Une liste fournie par le gouvernement indique qu’environ 23 modèles sont admissibles à la subvention. Ce nombre devrait augmenter à mesure que les concessionnaires réduiront le prix affiché des véhicules pour les rendre admissibles aux subventions, comme c’était le cas dans le cadre du programme précédent.

Les véhicules électriques fabriqués au Canada, qui comprennent seulement à l’heure actuelle la Dodge Charger et la Chrysler Pacifica, sont exemptés du plafond de 50 000 $.

Un plafond «arbitraire»

Bien que l’annonce de jeudi ait été saluée par les concessionnaires automobiles canadiens comme un «pas dans la bonne direction», un porte-parole de l’organisation qui les représente a déclaré que ce plafond «arbitraire» est contre-productif.

«Nous pensons que le plafond artificiel de 50 000 $ est trop bas. Si l’objectif de cette politique est de mettre davantage de véhicules électriques en circulation, nous ne voyons pas pourquoi il faut imposer un plafond de prix», a souligné Huw Williams, de l’Association canadienne des concessionnaires d’automobiles, à La Presse Canadienne.

«L’élimination de l’obligation relative aux véhicules électriques constitue un premier pas extrêmement positif. Pour nous, c’est là notre principal message et le rétablissement des incitatifs.»
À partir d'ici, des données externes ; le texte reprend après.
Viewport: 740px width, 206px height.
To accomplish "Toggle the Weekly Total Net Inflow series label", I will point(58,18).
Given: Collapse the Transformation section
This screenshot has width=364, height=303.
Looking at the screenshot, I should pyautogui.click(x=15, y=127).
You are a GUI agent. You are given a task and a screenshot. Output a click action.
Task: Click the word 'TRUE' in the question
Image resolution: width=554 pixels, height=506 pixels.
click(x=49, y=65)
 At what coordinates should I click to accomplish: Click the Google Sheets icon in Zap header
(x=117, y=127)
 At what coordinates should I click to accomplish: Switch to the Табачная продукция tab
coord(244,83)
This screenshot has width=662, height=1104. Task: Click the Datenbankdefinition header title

L’annonce de jeudi comprend également un plan de consultations publiques visant à revoir les exemptions douanières accordées au secteur automobile canadien.

Actuellement, les constructeurs automobiles sont autorisés à importer un certain nombre de véhicules sans droits de douane, à condition de maintenir leurs niveaux de production au Canada.

Le gouvernement a indiqué jeudi son intention d’élargir cette possibilité, en instaurant un système de crédits pour inciter les constructeurs à produire davantage au Canada.

«Les entreprises qui fabriquent et investissent ici accumuleraient des crédits, tandis que celles qui souhaitent vendre des véhicules au Canada sans payer de droits de douane seraient tenues d’en acheter», a déclaré M. Carney lors de l’annonce du plan.